Today President Obama performs the annual light-hearted tradition of the turkey pardon. But behind the fluff is a chillingly stingy record of pardons for actual, you know, people . Brandon Watson lays it out:
[T]he Office of the President has over the past several administrations been absurdly stingy with pardons, and the Obama administration has done very, very poorly with it — only George W. Bush took longer to give the first presidential pardon (and that not much), and his commutation record isn’t any better. To date he has a mere 22 pardons and 1 commutation to his name . This is truly awful. Further, most of these were for minor crimes occurring a long time ago, yet the Obama White House is still notoriously slow with them — cleared by the DOJ, it still takes months before anything is done about them. We should be well over a hundred pardons and commutations by now, even in the most stingy of administrations.
Justin E. H. Smith thinks that the issue of pardons boils down to one’s support for or opposition to the death penalty. I’m not so sure, though opposition to the death penalty and stinginess with pardons seem to share at least one motivation: the understandable fear of making a wrong choice, of being held responsible for the death of an innocent man or the further crimes of an unreformed one.
I would want to insist that capital punishment and executive pardons actually are separate issues—-one of justice, the other of mercy.
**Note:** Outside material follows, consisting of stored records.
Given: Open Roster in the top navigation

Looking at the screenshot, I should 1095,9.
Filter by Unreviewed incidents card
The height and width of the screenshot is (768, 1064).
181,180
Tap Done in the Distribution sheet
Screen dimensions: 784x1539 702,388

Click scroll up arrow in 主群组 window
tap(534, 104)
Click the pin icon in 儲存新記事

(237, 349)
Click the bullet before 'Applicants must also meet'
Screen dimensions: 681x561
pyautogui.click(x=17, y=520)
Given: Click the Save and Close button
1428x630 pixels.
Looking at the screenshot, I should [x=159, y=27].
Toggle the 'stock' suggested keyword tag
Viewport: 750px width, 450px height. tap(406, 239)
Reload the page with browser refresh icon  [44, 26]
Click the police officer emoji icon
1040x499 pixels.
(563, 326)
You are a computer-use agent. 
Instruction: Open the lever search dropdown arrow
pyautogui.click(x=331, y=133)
To pardon a guilty criminal is a very different act from failing to give him a just sentence, and politicians who do so should not be caricatured as “soft on crime.”
P.S. The likely Republican nominee’s record on pardons is even worse.
P.P.S. (In response to a comment.) The point of a pardon is not what a person deserves. It is about the granting of something undeserved. About mercy. The loss of that ideal in our political life is what I lament.